PerenOS is designed for every practitioner whose decisions shape land at scale

Landscape architects

What you receive

  • Community proposals with ecological reasoning explicit and traceable, ready for biodiversity net gain submissions and equivalent regulatory requirements across jurisdictions.
  • Climate-analogue species selection for design horizons beyond the reach of historical data.
  • Adaptive guidance that follows the project through establishment and long-term maintenance.
  • Field observation logging integrated into the site record from every visit.

Relevant pressures

England's statutory 10% BNG requirement (February 2024) is the first legally mandated net gain framework to enter planning law. Equivalent obligations are now developing across Australia, South Africa, France, and multiple US states. The reasoning behind a planting proposal is increasingly part of the submission record, not only the spatial outcome.
Clients and regulators increasingly expect designed landscapes to perform ecologically over the life of the project, not only at the point of completion or handover.
Historical species lists are increasingly unsuitable for the conditions projected for 2040 to 2060, and practitioners are expected to document the basis for species selection against future conditions.

Ecological consultants

What you receive

  • Trait-based species selection grounded in global functional ecology datasets.
  • Explicit modelling of competitive dynamics and succession trajectories.
  • Regulatory framework integration across the jurisdictions you work in.
  • Longitudinal observation data that sharpens recommendations with each project.

Relevant pressures

Demand for ecological input at the design stage consistently exceeds the hours available at project scale, across every market where biodiversity obligations are entering planning law.
The EU Nature Restoration Law, biodiversity net gain frameworks, and CSRD all require ongoing ecological monitoring, not single-point assessments. The evidence burden is moving from design stage to lifetime performance.
Every project currently starts from scratch because no mechanism preserves ecological knowledge across the design, establishment, and long-term management phases.

Property developers

What you receive

  • Pre-application ecological modelling with reasoning explicit and traceable.
  • Documentation ready for planning submissions and regulatory review, across jurisdictions.
  • An adaptive maintenance plan that reduces non-compliance risk over the lifetime of the development.
  • Support for CSRD, ESRS E4, and TNFD reporting.

Relevant pressures

Every major development in England must demonstrate 10% biodiversity net gain at planning consent (February 2024). Australia's Environment Protection Reform Act 2025 introduces an equivalent net gain test. South Africa's National Biodiversity Offset Guideline requires biodiversity offsetting under environmental authorisation. Multiple US states are developing analogous frameworks.
Green finance instruments increasingly require ecological performance evidence, not only design intent. TNFD-aligned disclosure of nature-related financial risk is becoming standard for institutional lenders.
Poorly specified landscaping creates ecological compliance risk that persists for years beyond completion, particularly where regulatory monitoring obligations run with the land.
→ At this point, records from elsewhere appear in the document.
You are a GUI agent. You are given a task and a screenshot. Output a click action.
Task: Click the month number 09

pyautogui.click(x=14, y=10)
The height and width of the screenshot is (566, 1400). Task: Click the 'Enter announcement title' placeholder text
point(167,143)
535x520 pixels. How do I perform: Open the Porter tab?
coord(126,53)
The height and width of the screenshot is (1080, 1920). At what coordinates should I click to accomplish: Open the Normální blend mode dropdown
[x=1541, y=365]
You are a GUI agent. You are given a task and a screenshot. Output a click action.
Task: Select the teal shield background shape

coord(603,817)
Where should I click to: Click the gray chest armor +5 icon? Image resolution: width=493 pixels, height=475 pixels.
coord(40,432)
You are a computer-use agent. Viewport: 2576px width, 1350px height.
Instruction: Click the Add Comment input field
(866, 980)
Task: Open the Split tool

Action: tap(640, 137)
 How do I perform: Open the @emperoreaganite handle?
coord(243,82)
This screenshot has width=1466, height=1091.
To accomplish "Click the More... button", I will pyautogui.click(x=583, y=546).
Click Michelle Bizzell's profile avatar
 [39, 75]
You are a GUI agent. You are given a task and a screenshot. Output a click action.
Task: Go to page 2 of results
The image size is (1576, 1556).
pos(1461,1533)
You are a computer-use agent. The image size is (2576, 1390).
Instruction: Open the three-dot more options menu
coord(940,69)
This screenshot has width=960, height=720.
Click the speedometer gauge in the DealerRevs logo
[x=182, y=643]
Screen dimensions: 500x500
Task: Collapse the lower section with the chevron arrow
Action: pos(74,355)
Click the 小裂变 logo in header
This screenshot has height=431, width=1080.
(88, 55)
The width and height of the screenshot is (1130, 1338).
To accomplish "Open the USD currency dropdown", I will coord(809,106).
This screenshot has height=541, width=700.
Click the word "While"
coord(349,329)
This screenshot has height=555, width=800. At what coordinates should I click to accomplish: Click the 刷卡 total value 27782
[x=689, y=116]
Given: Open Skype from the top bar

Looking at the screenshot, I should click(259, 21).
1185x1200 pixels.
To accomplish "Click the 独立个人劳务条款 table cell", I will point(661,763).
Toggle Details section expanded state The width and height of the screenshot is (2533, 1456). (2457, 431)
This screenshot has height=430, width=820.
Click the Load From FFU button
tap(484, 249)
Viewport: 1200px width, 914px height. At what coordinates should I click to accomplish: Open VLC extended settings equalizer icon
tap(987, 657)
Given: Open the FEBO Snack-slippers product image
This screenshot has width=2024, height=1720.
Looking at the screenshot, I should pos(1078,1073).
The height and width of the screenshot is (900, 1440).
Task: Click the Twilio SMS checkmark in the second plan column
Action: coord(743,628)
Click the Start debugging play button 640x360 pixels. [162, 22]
Planners and municipalities

What you receive

  • Site-specific ecological reasoning that can be defended to planning committees, oversight bodies, and the public.
  • Integration with ZAN, the EU Nature Restoration Law, urban biodiversity obligations, and equivalent frameworks across jurisdictions.
  • Long-term adaptive management guidance that follows the landscape through its lifetime.
  • Green infrastructure and urban heat island framing suited to institutional reporting and climate adaptation plans.

Relevant pressures

France's zero net soil sealing law requires municipalities to integrate biodiversity restoration targets into SCoT and PLU planning documents, with obligations opposable from 2031.
Member states and their planning bodies are required to halt the decline of urban green space and integrate nature-based solutions into urban infrastructure, with binding targets from 2030.
Cities across multiple EU and global markets are now legally required to integrate nature-based cooling solutions into adaptation planning. The ecological quality of green infrastructure determines whether those solutions perform.

Infrastructure operators

What you receive

  • Community-level habitat design for linear, fragmented, and corridor sites, with reasoning adapted to each zone's conditions.
  • Ongoing monitoring integrated into asset management and reporting workflows.
  • TNFD and CSRD biodiversity disclosure support, with traceable documentation.
  • Climate-analogue species selection suited to infrastructure with 30-to-50-year design horizons.

Relevant pressures

Nature-related financial disclosure is now expected by institutional investors for infrastructure asset holders. The ability to produce traceable ecological reasoning and longitudinal performance data directly supports TNFD-aligned reporting.
Infrastructure verges and rights-of-way are increasingly identified as critical habitat corridors under national biodiversity strategies and the EU Nature Restoration Law. The ecological quality of those corridors is now a managed obligation, not a residual.
Infrastructure designed to historical climate conditions faces performance degradation under projected 2040 to 2060 scenarios. Species selections that fail under future conditions create maintenance liability and ecological compliance risk across the asset's operating life.